How I Crawled Duan Yongping’s Xueqiu Comments

Translation note: This English version was translated by Codex (GPT-5) on 2026-04-20 18:01:46 CST. The source text is the corresponding Chinese post in this repository.

1. Background

I came across Duan Yongping’s posts on Xueqiu and thought it would be interesting to analyze them. I had recently finished a Python + AI semantic analysis report on ChatGPT, so I wanted to reuse the same approach and see whether his comments could reveal useful insights such as investment habits and style.

2. Tooling

I used the free Gemini 2.0 Flash model in Google AI Studio.

3. Workflow

3.1 Choosing the technical path

I first asked Gemini for a scraping strategy that could collect all posts from a user profile and export the user ID, date, comment text, and replied target into CSV.

Gemini suggested using Python requests, BeautifulSoup4, and csv.

3.2 Debugging

The initial implementation quickly ran into anti-crawling checks and captchas, usually after about 50 items.

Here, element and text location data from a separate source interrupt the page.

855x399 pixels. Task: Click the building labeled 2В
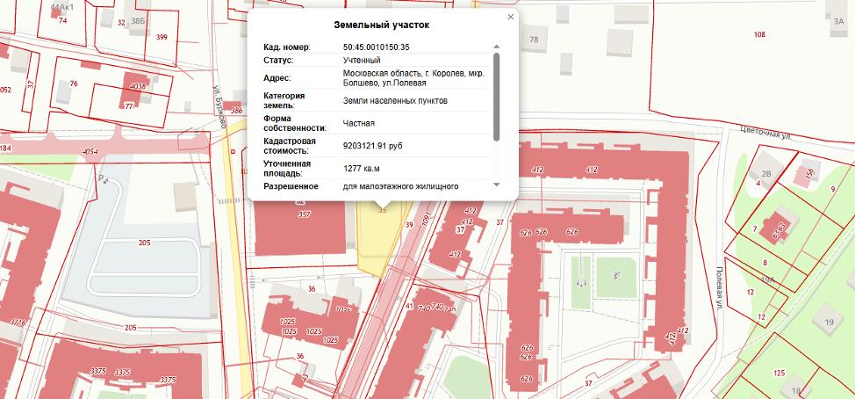(x=766, y=174)
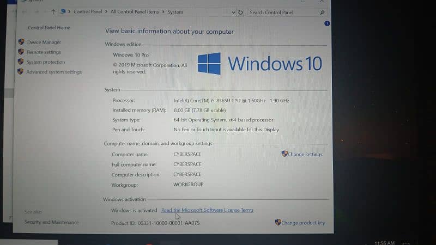Click the Up arrow navigation button
The height and width of the screenshot is (245, 436).
[53, 11]
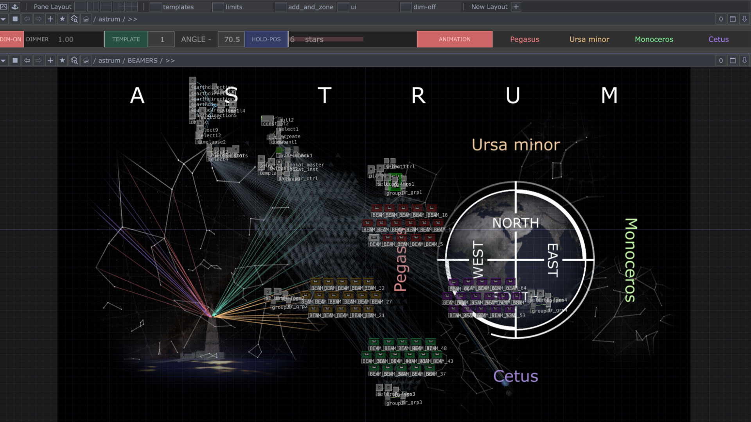The image size is (751, 422).
Task: Toggle the DIM-ON button
Action: coord(11,39)
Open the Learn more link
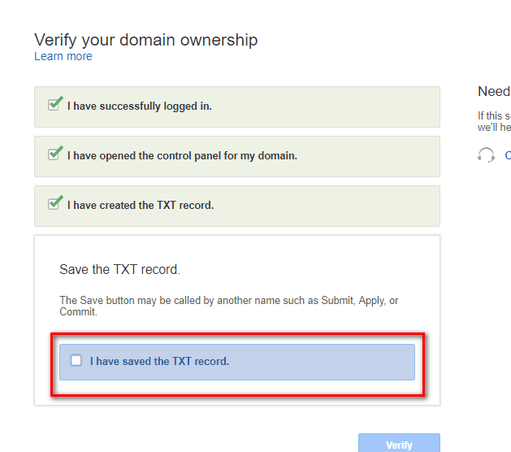511x452 pixels. tap(63, 56)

I then refined the approach through several rounds of prompting:

keep Selenium logged in
switch pages automatically
save each page as JSON
print the time spent per page and the total time
pause every 60 runs to inspect for captcha
add a failure pause when collection failed

The main goal was automation of the repetitive steps, not bypassing the platform API.

4. Output

In the end, I used a semi-automatic workflow to collect all public comments posted by Duan Yongping on Xueqiu from 2011-03-24 to 2025-01-05.

Statistics: 458 pages at 20 comments per page, for a total of 9,151 comments.